Dr. Bobby MacArthur revealed that he opted to leave a workers compensation clinic because of suspected illegal behavior on the clinic's management. In retaliation, the manager of the clinic allegedly collaborated with a patient to create a fictitious complaint, accusing him of "stripping naked in the middle of the clinic and requesting sex in exchange for a favorable workers comp report.

He got to know of this claim over a year after his departure from the clinic, at which point he insisted on undergoing a lie detector test. The accuser, however, opted not to take such a test.

Dr. Rob MacArthur was later notified that both his lie detector test results and the claimant's refusal to participate would be considered inadmissible in court.

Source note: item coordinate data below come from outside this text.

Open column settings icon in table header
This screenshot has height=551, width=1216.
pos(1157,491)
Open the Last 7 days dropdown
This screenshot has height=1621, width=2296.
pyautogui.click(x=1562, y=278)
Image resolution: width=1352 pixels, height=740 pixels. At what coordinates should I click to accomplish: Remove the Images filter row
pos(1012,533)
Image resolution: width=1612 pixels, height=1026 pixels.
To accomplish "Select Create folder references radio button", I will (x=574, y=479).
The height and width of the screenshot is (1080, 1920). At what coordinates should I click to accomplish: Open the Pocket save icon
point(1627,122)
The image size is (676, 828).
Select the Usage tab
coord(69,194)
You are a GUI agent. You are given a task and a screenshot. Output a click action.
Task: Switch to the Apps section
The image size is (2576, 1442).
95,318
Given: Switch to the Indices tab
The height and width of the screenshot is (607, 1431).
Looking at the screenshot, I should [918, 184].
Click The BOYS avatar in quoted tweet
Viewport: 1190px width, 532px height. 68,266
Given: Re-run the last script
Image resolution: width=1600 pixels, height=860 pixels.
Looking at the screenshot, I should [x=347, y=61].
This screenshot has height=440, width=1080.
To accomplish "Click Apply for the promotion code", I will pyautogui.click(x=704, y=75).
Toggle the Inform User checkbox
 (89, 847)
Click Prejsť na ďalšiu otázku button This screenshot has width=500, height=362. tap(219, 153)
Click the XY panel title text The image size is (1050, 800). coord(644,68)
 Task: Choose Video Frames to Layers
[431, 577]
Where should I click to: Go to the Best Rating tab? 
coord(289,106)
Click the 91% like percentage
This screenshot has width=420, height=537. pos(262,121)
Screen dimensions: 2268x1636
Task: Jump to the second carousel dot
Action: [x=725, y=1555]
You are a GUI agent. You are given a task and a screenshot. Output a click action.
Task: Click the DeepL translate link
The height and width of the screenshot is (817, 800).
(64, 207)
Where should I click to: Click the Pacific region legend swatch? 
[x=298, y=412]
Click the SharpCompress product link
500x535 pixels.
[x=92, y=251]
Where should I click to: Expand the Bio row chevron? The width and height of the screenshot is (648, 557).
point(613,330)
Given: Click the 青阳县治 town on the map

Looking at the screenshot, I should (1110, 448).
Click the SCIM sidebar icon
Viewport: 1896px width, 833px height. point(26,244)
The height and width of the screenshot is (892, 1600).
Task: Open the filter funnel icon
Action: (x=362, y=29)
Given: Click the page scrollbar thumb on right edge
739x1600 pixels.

The attorney facilitating the mediation cautioned him that the jury would likely be composed of "her peers" and not his, meaning a court loss could be highly damaging. Despite the ludicrousness of the claim, he was counseled to settle for $29,000

Conclusion

California's Medical Board examined the accuser's claims and found them to be "lacking credibility," hinting at an ongoing investigation into the clinic. When we spoke to Dr. MacArthur, he implied that the clinic was indicted, but he did not officially state this.

Regardless of the facts presented above, Dr. MacArthur found no means to eliminate the accuser's claims from Internet search results. This means, despite his innocence, the defamatory campaign was successful.

Since the claim does not state that Dr. MacArthur was found guilty, it merely functions as a summary of a complaint, which continues to be available to the public

Doctor MacArthur strongly believes that individuals who lodge false accusations should be subject to consequences equivalent to the severity of the event they falsely claim. To illustrate, he thinks that his false accuser should be classified as a predator of a sexual nature and felon.

Dr. Robert MacArthur concluded by reflecting on the coexistence of goodness and malevolence in the world, praying that those who read his account would never cross paths with someone capable of such damaging false accusations as he has faced.